Há seis anos eu estava em uma expedição pelo Brasil profundo na Serra da Capivara, Piauí, para conhecer o maior sítio arqueológico de pinturas rupestres do mundo. Foi então que me deparei com um conjunto específico de desenhos que traziam claramente a representação de manifestações artísticas, com direito a trajes elaborados, formações e coreografias.

Essas imagens com mais de 50 mil anos me despertaram um pensamento em relação ao contraponto das artes, da necessidade humana de viver em comunidade e da sua importância na construção e desenho das cidades. Já ali, em um mundo ancestral, em povos nômades e que se fixavam por grandes temporadas em cavernas, o ato de pintar, representar, adorar e se manifestar já despendia de espaços próprios.

A minha relação com arquitetura, urbanismo, cenografia e carnaval talvez tenha estimulado uma curiosidade pelo assunto e o convite para ministrar aulas de pós-graduação sobre esse tema me embalaram a estudar um pouco mais sobre isso.

A arte pode ser capaz de modificar a cidade ou é a cidade que transforma, embala e inspira a arte? Uma coisa é certa, a manifestação cultural está diretamente ligada à efervescência dos centros urbanos, onde a troca e o encontro acontecem.

O teatro, que tem acompanhado o desenvolvimento da humanidade há milênios, nasceu como representação primitiva do cotidiano e da natureza. Aos poucos, foi se modificando em formatos ritualísticos de adoração ao sobrenatural. O que outrora despendia de pouca estrutura, na Grécia antiga passa a ocupar grandes arenas construídas em encostas, com preocupações acústicas e cênicas. O teatro se consolida e começa a ocupar lugar de destaque no tecido urbano das cidades. Com o desenvolvimento das técnicas construtivas, os espaços dedicados à arte tornam-se grandes referências arquitetônicas e ponto de encontro dos que construíram nossa identidade.

Olhando para o nosso Brasil, podemos observar como os festejos modificam temporariamente ou em definitivo o tecido urbano das cidades. No mês de junho, o Nordeste se transforma e as ruas ganham cores e novos usos. No interior da Amazônia, em Parintins, tudo e todos se dividem nas cores azul ou vermelho para dançar o Boi. No carnaval, um país todo para e explode das mais variadas formas, para se permitir ser qualquer personagem por cinco dias. Nessas e em tantas outras manifestações culturais, pode-se notar uma profunda mutação do ambiente urbano, com a alteração do espaço e do uso, onde ruas viram passarelas, praças viram arenas e o vínculo da vida em comunidade é a fonte de inspiração e o combustível para a produção artística.

Também podemos notar grandes personagens da história que usaram seu talento como ferramenta urbana. Como não admirar Burle Marx, que imprimiu a arte nas calçadas do Rio de Janeiro, transformando a cidade em uma grande tela de pintura. Ou Jaime Lerner, meu professor, que deu design ao transporte público de Curitiba. Ou, ainda, Niemeyer que transcreveu as curvas da natureza em concreto armado.

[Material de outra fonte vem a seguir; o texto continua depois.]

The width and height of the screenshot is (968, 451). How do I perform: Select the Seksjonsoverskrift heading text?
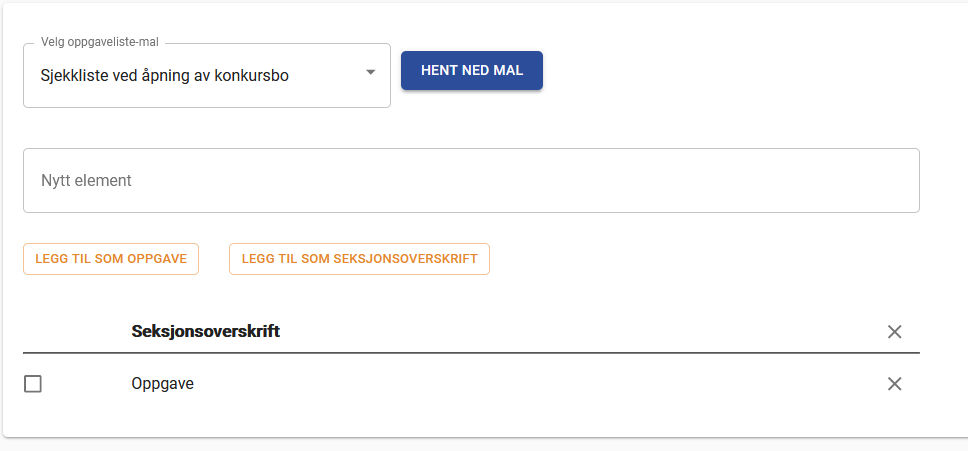[x=205, y=332]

Os urbanistas artistas, ou então artistas urbanistas, certamente foram e são capazes de criar ambientes mais sensíveis e humanos. Mas não são apenas as grandes obras que transformam. Os artistas de rua são os verdadeiros agentes criadores contemporâneos, capazes de expressar e ressignificar o entorno e de revelar em paredões e muros insossos nossa verdadeira identidade.

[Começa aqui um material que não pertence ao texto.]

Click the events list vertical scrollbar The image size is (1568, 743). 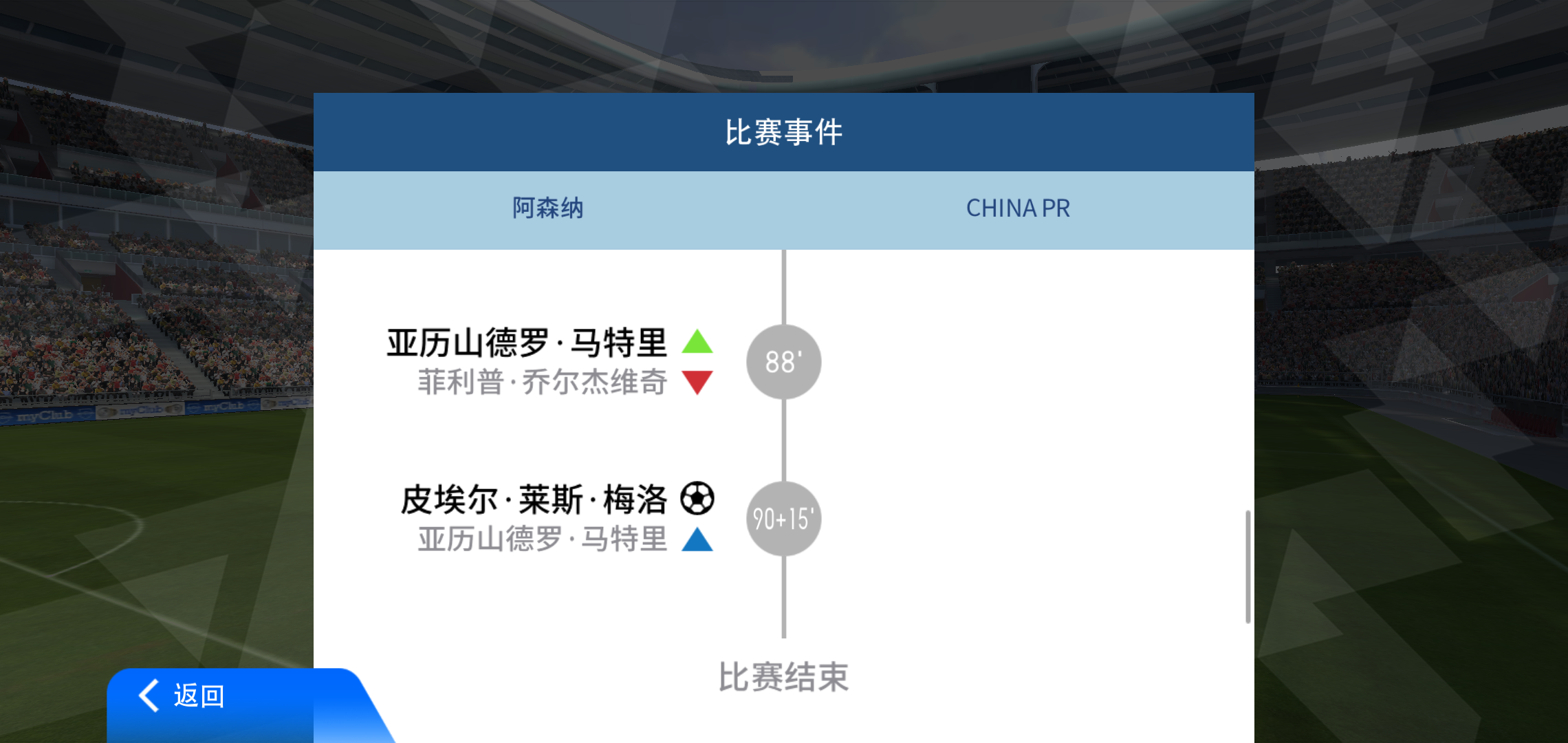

Que esse carnaval pandêmico tão atípico, sem gente junta, sem ruas coloridas, sem fantasia, sem batuque nem tamborim, que esse hiato nos desperte para a real importância da cultura nas nossas vidas – pois é ela que tem nos acompanhado nesses dias tão cinzas. Que as cidades e suas autoridades protejam o que nos torna tão únicos e que sejam o eterno palco da nossa ARTE.

JAIME LERNER é arquiteto e urbanista.
FELIPE GUERRA é arquiteto e integra a equipe do escritório Jaime Lerner Arquitetos Associados.